(Апокалипсис всегда) - страница 8



– Ты где это взял?

Волочай повёл лицом удивлённо:

– Не знаю, на чём ты сейчас торчишь, Будка, но эта шняга тебе точно остатки мозга выжгла. – Он сунул руку в карман и достал зажигалку. – Трава – друг человека. Всяко лучше, чем святую воду бухать.

Будимир отвернулся и взялся за затылок (правой рукой). Волочай провёл небрежным взглядом по сторонам:

– Ну так чё?

– Не. Я в центр сейчас. С Сидом видеться буду.
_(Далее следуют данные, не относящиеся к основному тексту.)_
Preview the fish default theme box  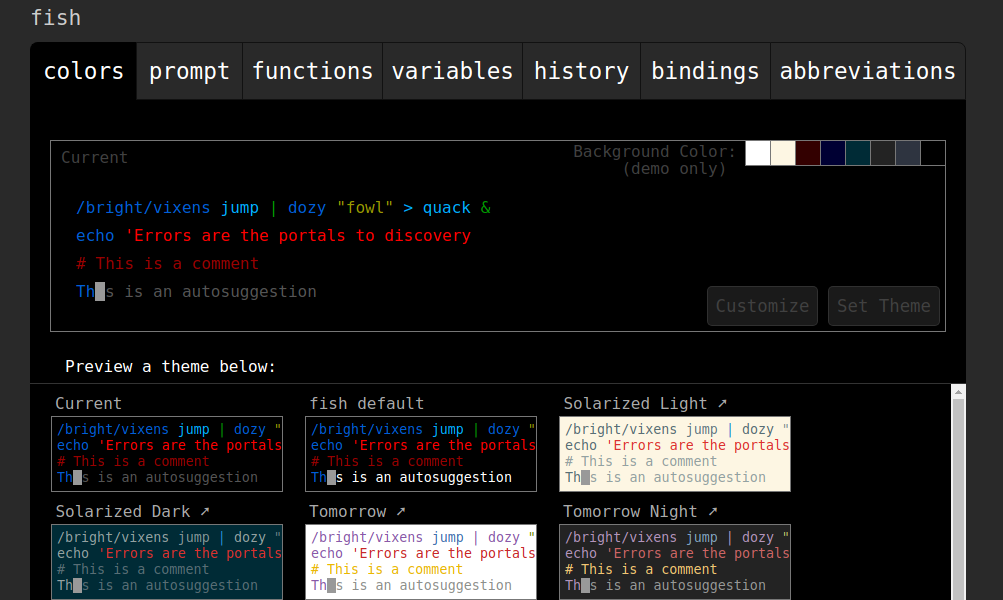[x=420, y=454]
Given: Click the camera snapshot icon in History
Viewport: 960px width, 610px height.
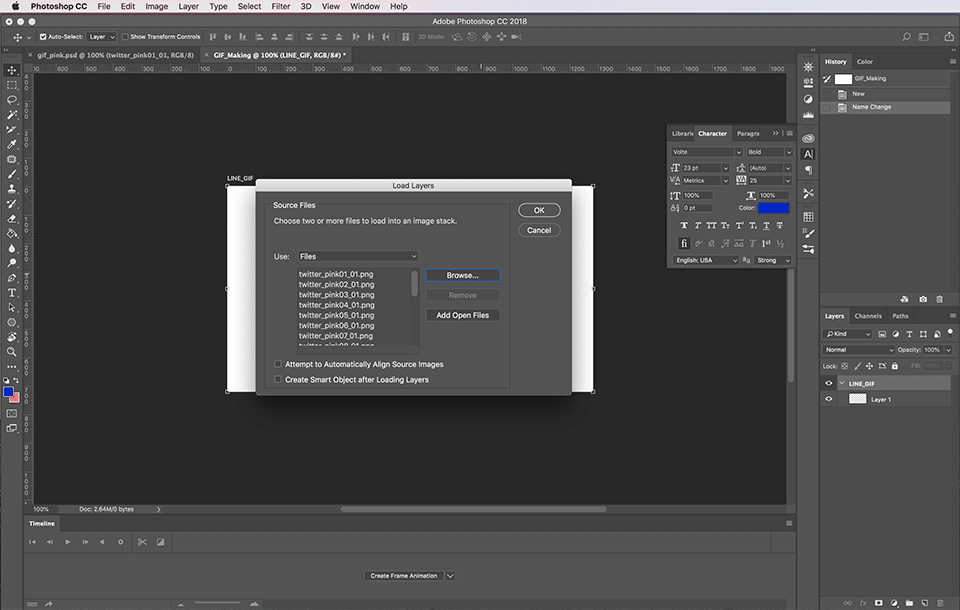Looking at the screenshot, I should click(x=923, y=299).
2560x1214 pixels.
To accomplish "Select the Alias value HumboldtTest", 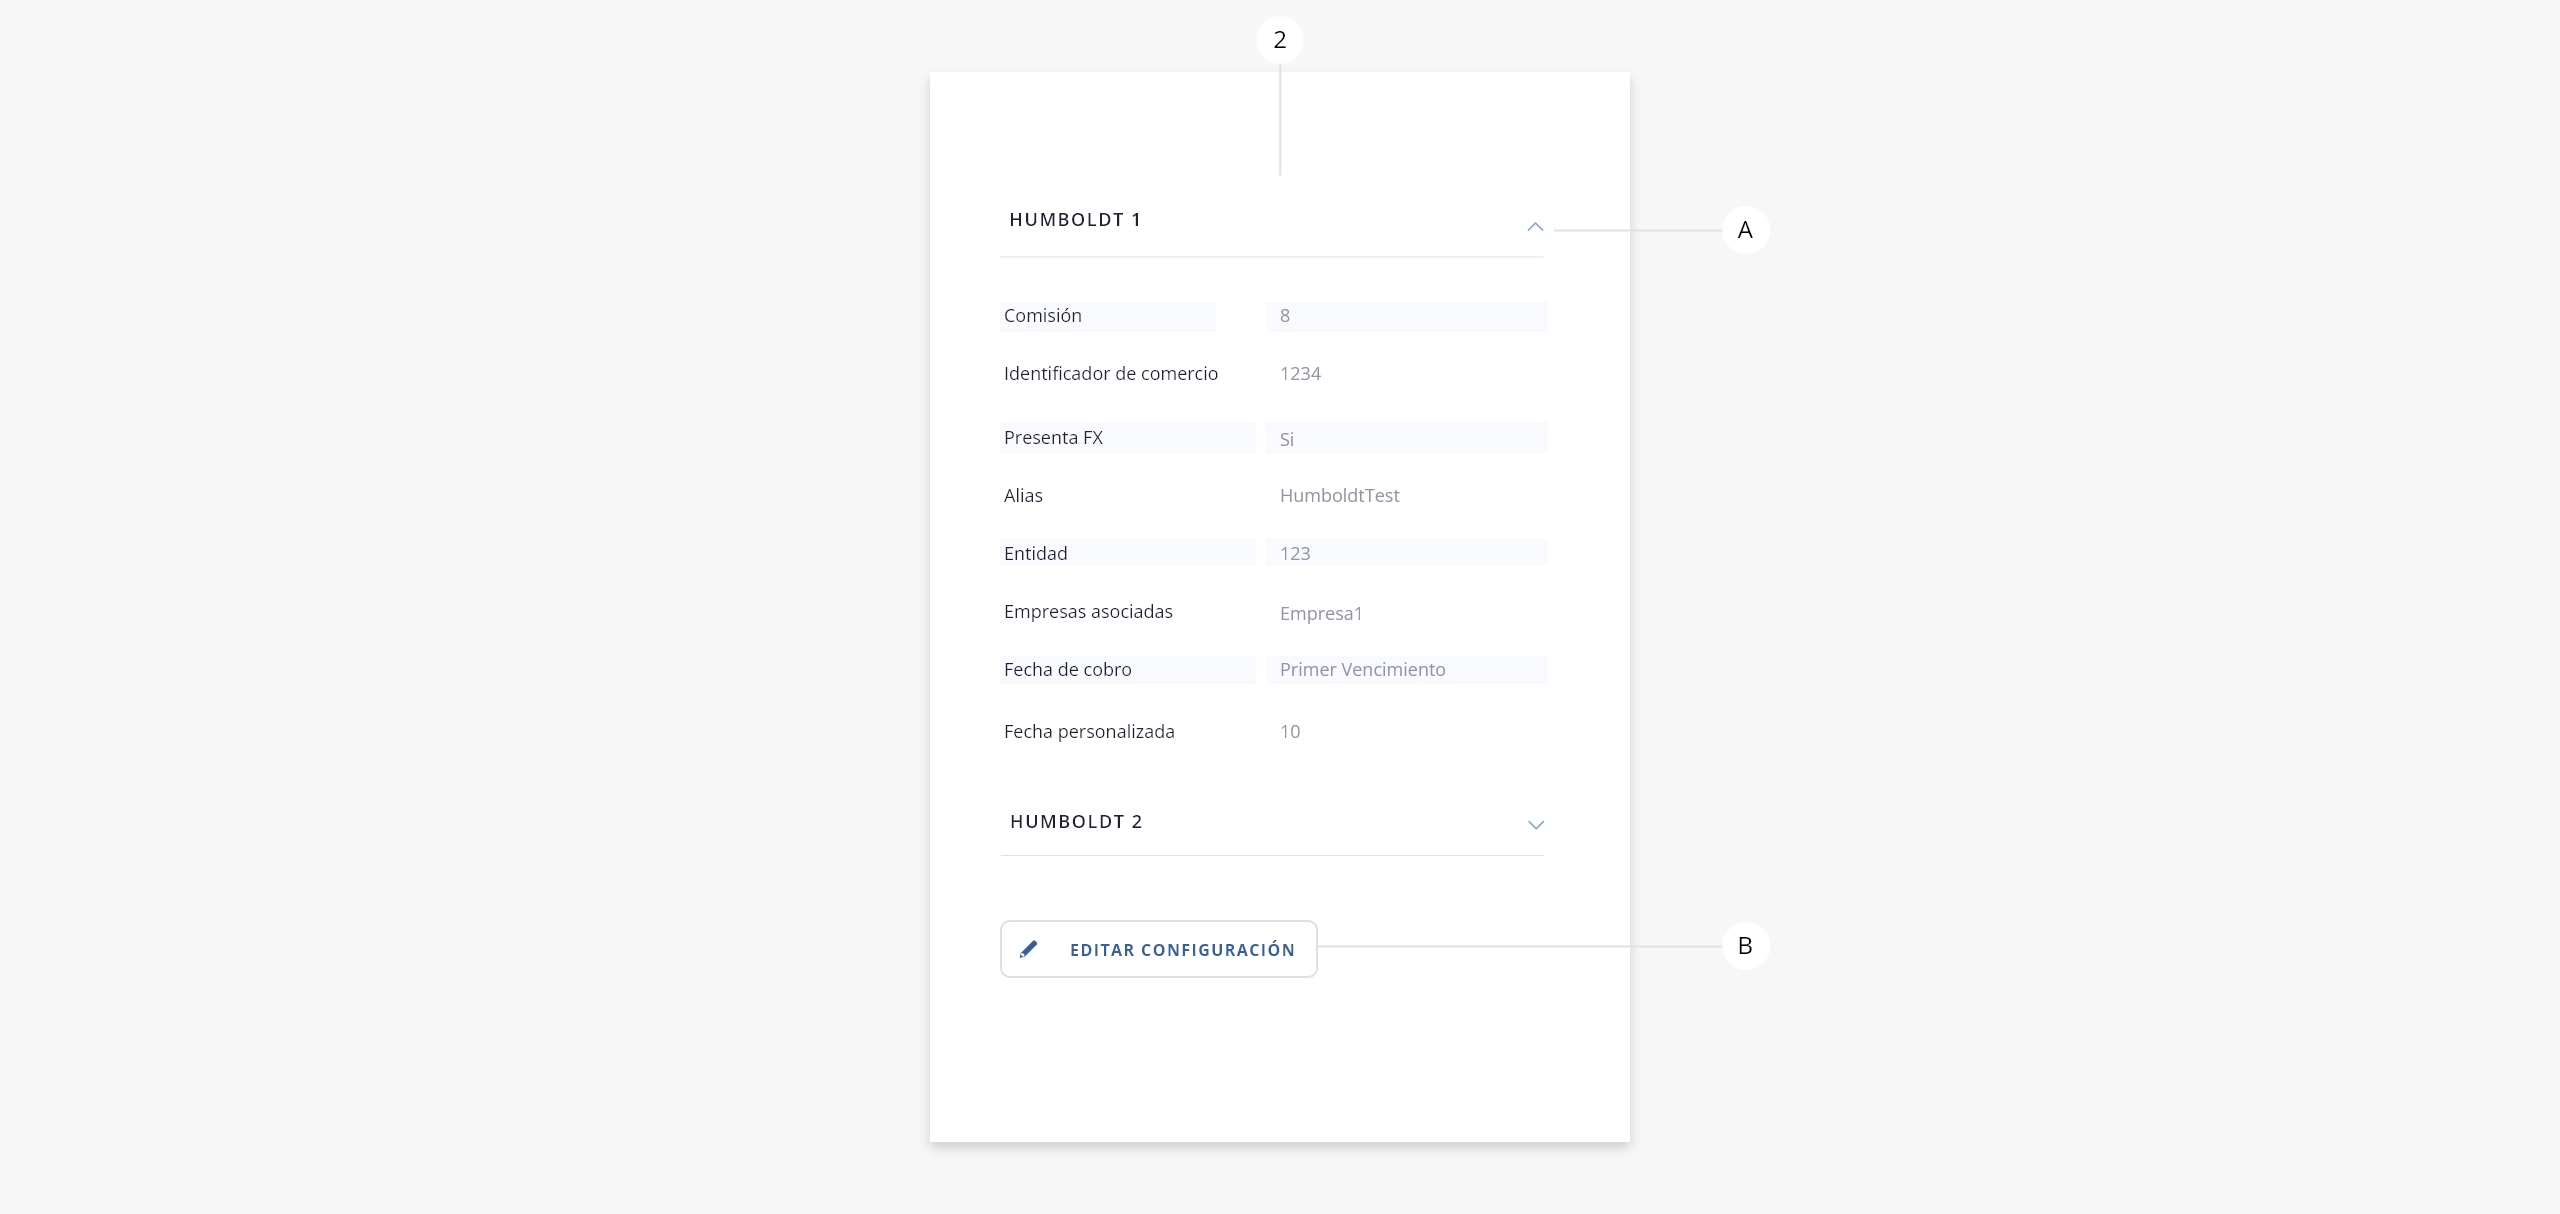I will 1339,496.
– Это который программист?

– Это который рэпер.

– А, понял.

И что-то снова тигриное в его расплывшемся взгляде…

– Ты поспрошаешь народ? – сказал Будимир.

– Про чё? – Волочай выразительно не расслышал. – А-а-а! Про иконы-то? Ну конечно! Как же я мог? Хах!

– Ладно, бывай.

Они обнялись по-братански – и Будимир сутуло пошёл к ворота́м (во рту сидела какая-то гадина (забыл зубы почистить) и тошнота наползала).
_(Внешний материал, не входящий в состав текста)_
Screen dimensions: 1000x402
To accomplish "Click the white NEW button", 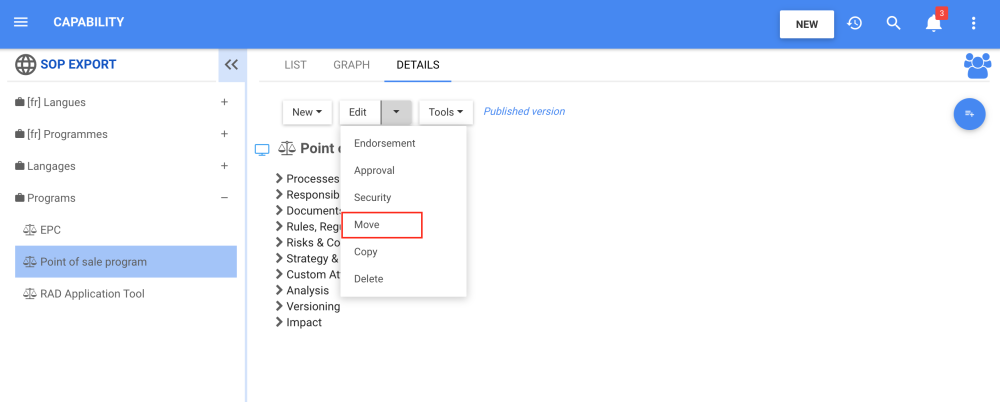I will pyautogui.click(x=806, y=24).
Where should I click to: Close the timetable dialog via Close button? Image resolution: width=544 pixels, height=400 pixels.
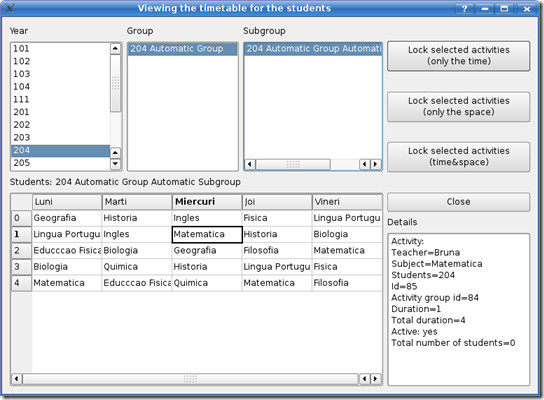tap(458, 202)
Едва он вышел из монастыря, прямо перед его носом остановилась маршрутка – дрожа, подножкой поводя и приглашая, – и тут же отъехала, дымясь. Будимир показал ей средний палец и угрюмо потопал по бордовой обочине (всё равно минут двадцать до станции идти).


                       МШ

  Я был так смешон и горек, что всем

  старушкам, что на меня смотрели,

  давали нюхать капли и хлороформ.

    Вен. Ерофеев. Василий

    Розанов глазами эксцентрика


Каждый раз после разговора с Волочаем Будимир чувствовал похмельную тяжесть: он слабо помнил, откуда взялся Волочай (казалось, он был всегда), но приблизительно тысячу раз он с ним порывал – и столько же раз передумывал (и всякий раз – одна и та же встреча, одни и те же слова).
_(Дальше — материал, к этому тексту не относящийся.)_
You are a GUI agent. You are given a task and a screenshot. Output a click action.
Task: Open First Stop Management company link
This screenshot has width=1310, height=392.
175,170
Будимир шёл. Налево, направо – жёлто-поле, раздетые берёзы, линии электропередач, далёкая стройка и – вдруг – кусок забора вникуда. На нём жирная надпись:


  ЭТО НАВСЕГДА


Ёжась, Будимир, наставил воротник (какой-то звон в голове), плюнул и пошёл дальше по этому унылому пейзажу. Перспектива трассы напоминала об автостопе, – но это точно такой же обман.

Мысли ворочались балаганом: какой-то шансон, что-то про отца, спросить Сида про иконы, в «Ионотеке» у него концерт, дома опять засрали раковину, у Авроры невероятные ключицы… Как стукнутый – он достал телефон и набрал её (всё равно идёт) – «абонент сейчас разговаривает». И ещё набрал – «абонент не хочет с вами разговаривать». С мыслью, что это какой-то идиотизм, сунул телефон подальше в карман.

Тут же – потянулась диско-мелодия.

– Звонил? – (Она звучала тем ненастоящим голосом, каким объявляют станции в электричке.)

– Д-да… – Он уже семьдесят раз об этом пожалел. – Я хотел спросить… – Мимо прогремел КАМаз. – Я спросить хотел – ты на концерт не хочешь сегодня?

Аврора помолчала выразительно и раздражённо прокашляла:

– Кх-кхм! Я же болею.

– А. Точно. Прости.

Он поскорее повесил трубку. Как тупо. Как тупо! (И дальше только тупее – хоть в Перу уезжай, хоть в Зимбабве.) Пиная какой-то камешек и пытаясь не выблевать жизнь, Будимир всё-таки дошёл до вокзалишка: он походил на игрушечный кораблик для ванной, брошенный в пустыне.

Поднявшись на перрон, Будимир оказался в компании зябнущих пенсионеров (в Питере не редкость спутать академика с бомжом) – всё скулило каким-то смутным дежавю… Перебивая тоскливую мысль – подъехала скрипучая электричка. Будимир потянулся к ней вместе с остальными.

– Носки, носки! Бабушкины носки!

Дверь грохнула, он прошёл пару шагов и уселся: мужик рядом подпивал «Охоту крепкую», напротив – симпатичная, но какая-то лисья девушка в широкополой мужской шляпе (с розовым бантиком) читает газету. В окне всё было серое – серое, как горельефы под дождём; свет пробивался через безнадёжно грязное окно, взгляды у людей – как будто в катышках со сна. Будимира что-то раздирало снутри и снаружи.